Summary of definition

Employee benefits are monetary or non-monetary compensation provided to employees to improve job performance and employee satisfaction. They can be voluntary and are provided at the employer’s discretion. Or they can be mandatory, meaning a governmental body requires the employer to offer them.

By providing these resources, small businesses can:

  • Attract talented people
  • Boost engagement and productivity
  • Decrease employee turnover
  • Edge out the competition during recruitment and after hiring
  • Elevate the business’ reputation

Similar Glossary definitions you must know

Ancillary benefits

Add-ons that enhance an employee’s job-based health insurance plan. They may include:

  • Critical illness insurance
  • Dental insurance
  • Life insurance
  • Long-term insurance
  • Vision insurance

Benefits administration technology

An automated system that HR professionals can use to reduce paperwork and streamline the administration process, including open enrollment.

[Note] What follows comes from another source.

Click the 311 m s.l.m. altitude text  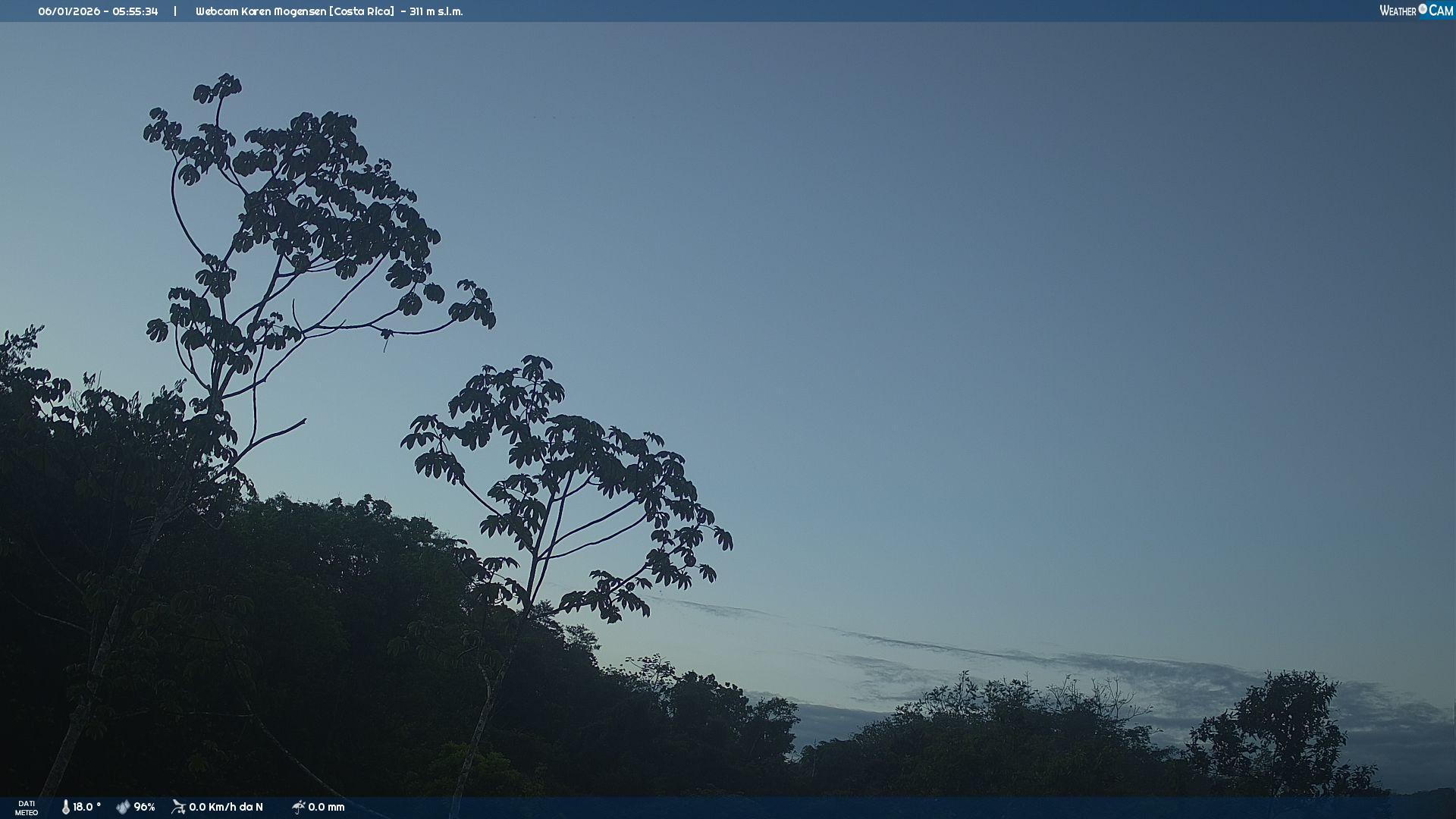click(436, 11)
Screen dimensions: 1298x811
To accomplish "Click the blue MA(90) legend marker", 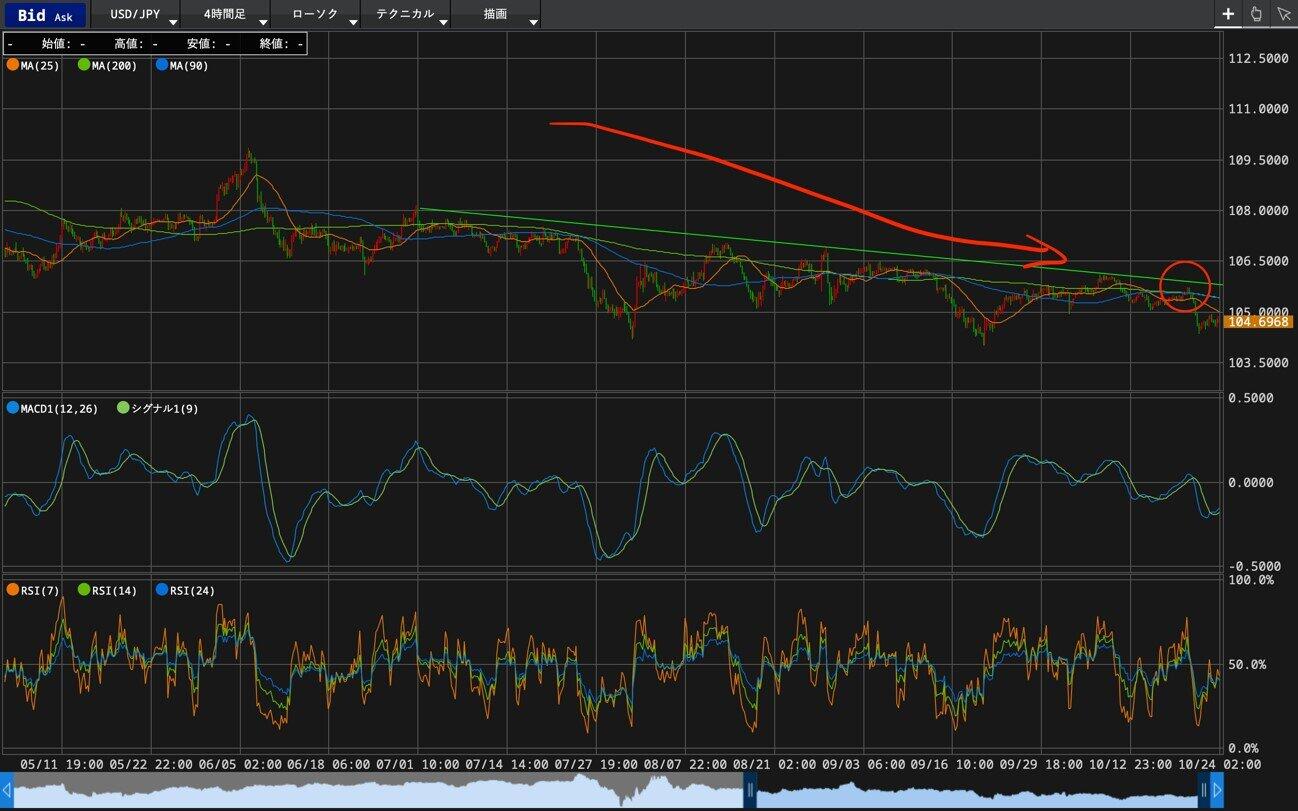I will point(162,65).
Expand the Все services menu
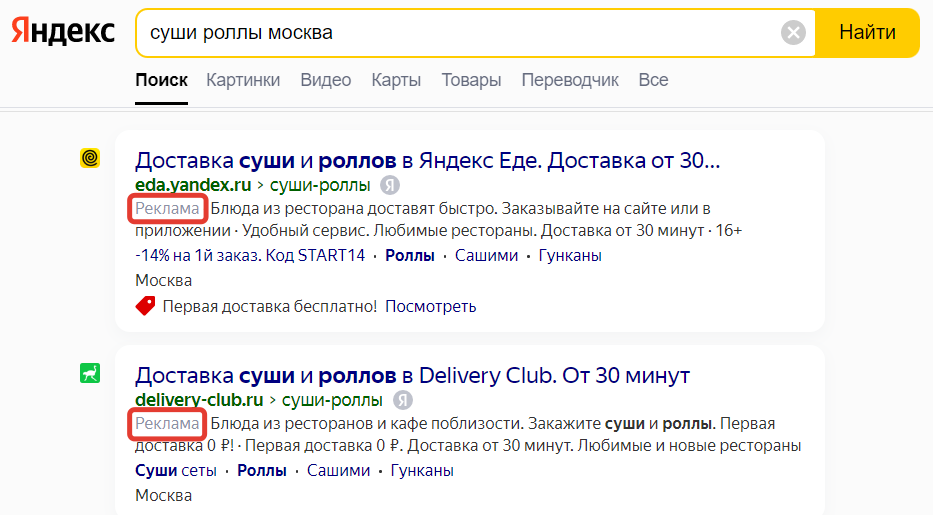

A state-licensed individual who helps employers research, design, and market their packages. Brokers can assist with:

  • Compliance
  • Cost control
  • Custom plan design
  • Employee education
  • Plan implementation

Plan sponsor

From an employment perspective, a plan sponsor is an employer who establishes and offers an employee benefit plan (such as a group health plan or a retirement plan) to its employees.